(Task input)
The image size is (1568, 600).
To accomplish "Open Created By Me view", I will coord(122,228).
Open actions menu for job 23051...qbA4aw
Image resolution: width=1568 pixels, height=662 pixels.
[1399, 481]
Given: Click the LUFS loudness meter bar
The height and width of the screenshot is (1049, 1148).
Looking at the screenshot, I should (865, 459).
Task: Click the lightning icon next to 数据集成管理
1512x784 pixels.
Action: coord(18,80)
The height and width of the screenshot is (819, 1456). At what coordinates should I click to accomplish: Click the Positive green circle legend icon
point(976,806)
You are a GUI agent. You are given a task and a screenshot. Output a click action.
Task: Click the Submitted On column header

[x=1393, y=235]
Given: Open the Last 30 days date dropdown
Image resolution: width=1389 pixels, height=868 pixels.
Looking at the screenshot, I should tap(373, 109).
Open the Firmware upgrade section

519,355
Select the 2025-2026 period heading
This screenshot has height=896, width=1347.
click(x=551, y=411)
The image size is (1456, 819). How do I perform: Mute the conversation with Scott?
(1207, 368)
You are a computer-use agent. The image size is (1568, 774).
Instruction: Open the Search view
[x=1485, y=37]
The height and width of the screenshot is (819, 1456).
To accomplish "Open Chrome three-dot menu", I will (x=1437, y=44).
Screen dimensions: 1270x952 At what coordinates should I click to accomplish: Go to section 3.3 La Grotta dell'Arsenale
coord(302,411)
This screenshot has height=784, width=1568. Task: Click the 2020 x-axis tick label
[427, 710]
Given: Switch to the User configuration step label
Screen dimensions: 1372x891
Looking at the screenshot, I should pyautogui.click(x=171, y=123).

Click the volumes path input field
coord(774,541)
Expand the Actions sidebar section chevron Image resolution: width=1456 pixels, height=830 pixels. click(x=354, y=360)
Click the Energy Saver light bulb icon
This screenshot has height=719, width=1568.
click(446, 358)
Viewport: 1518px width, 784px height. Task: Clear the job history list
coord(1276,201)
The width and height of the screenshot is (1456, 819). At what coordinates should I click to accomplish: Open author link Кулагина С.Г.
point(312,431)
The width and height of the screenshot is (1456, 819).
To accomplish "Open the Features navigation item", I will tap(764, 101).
(End Task input)
§ What you should do
Would you write the material out again, exactly as given above?

§ Solved exercise
The image size is (1568, 600).
To accomplish "Open Created By Me view", I will coord(122,228).
Open actions menu for job 23051...qbA4aw
Image resolution: width=1568 pixels, height=662 pixels.
[1399, 481]
Given: Click the LUFS loudness meter bar
The height and width of the screenshot is (1049, 1148).
Looking at the screenshot, I should (865, 459).
Task: Click the lightning icon next to 数据集成管理
1512x784 pixels.
Action: coord(18,80)
The height and width of the screenshot is (819, 1456). At what coordinates should I click to accomplish: Click the Positive green circle legend icon
point(976,806)
You are a GUI agent. You are given a task and a screenshot. Output a click action.
Task: Click the Submitted On column header

[x=1393, y=235]
Given: Open the Last 30 days date dropdown
Image resolution: width=1389 pixels, height=868 pixels.
Looking at the screenshot, I should tap(373, 109).
Open the Firmware upgrade section

519,355
Select the 2025-2026 period heading
This screenshot has height=896, width=1347.
click(x=551, y=411)
The image size is (1456, 819). How do I perform: Mute the conversation with Scott?
(1207, 368)
You are a computer-use agent. The image size is (1568, 774).
Instruction: Open the Search view
[x=1485, y=37]
The height and width of the screenshot is (819, 1456).
To accomplish "Open Chrome three-dot menu", I will (x=1437, y=44).
Screen dimensions: 1270x952 At what coordinates should I click to accomplish: Go to section 3.3 La Grotta dell'Arsenale
coord(302,411)
This screenshot has height=784, width=1568. Task: Click the 2020 x-axis tick label
[427, 710]
Given: Switch to the User configuration step label
Screen dimensions: 1372x891
Looking at the screenshot, I should pyautogui.click(x=171, y=123).

Click the volumes path input field
coord(774,541)
Expand the Actions sidebar section chevron Image resolution: width=1456 pixels, height=830 pixels. click(x=354, y=360)
Click the Energy Saver light bulb icon
This screenshot has height=719, width=1568.
click(446, 358)
Viewport: 1518px width, 784px height. Task: Clear the job history list
coord(1276,201)
The width and height of the screenshot is (1456, 819). At what coordinates should I click to accomplish: Open author link Кулагина С.Г.
point(312,431)
The width and height of the screenshot is (1456, 819).
To accomplish "Open the Features navigation item", I will tap(764, 101).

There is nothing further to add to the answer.